At one time the holdings of the abbaye were significant as in 1138 the territory that was under the abbey's jurisdiction included 34 churches and 5 chapels, covering a vast area that ran from Rome to Perugia and from Spoleto to Camerino. This continued to grow with 100 years later the abbey's lands involved 97 monasteries, 41 churches and 7 hospitals.
After the French Revolution the land holdings were reduced significantly. In 1860 all the remaining lands were taken and divided up. Since 1979 the Bishop of Foligno has handed over the running of the building to the brothers of the Comunità Jesus Caritas.

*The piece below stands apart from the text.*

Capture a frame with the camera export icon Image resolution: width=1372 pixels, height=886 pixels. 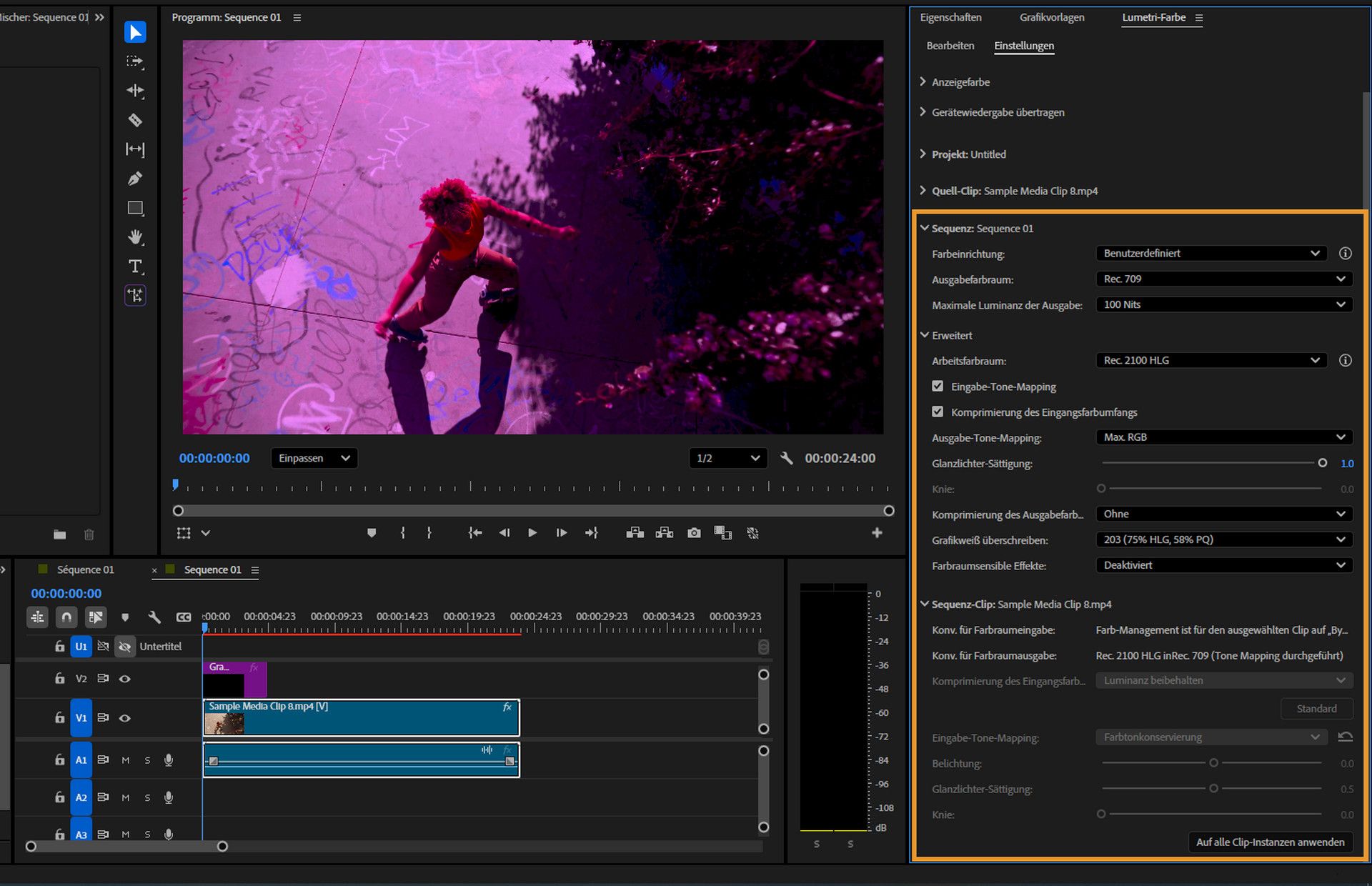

The cloister is the most spectacular architectural feature of the entire abbey. The design of the cloister was commissioned by Abbot Angelo from Pietro de Maria. The work was completed in 1229. Built around a square plan, the roof of the cloister rests on arches that are supported by elegant double order columns, surmounted by lily-shaped capitols.
In 1314 Abbot Filippo ordered the building of an east wing. The large cistern in the middle of the cloister was built in 1340 and restored in 1623.
The Romanesque cloister with 128 filigree spiral columns.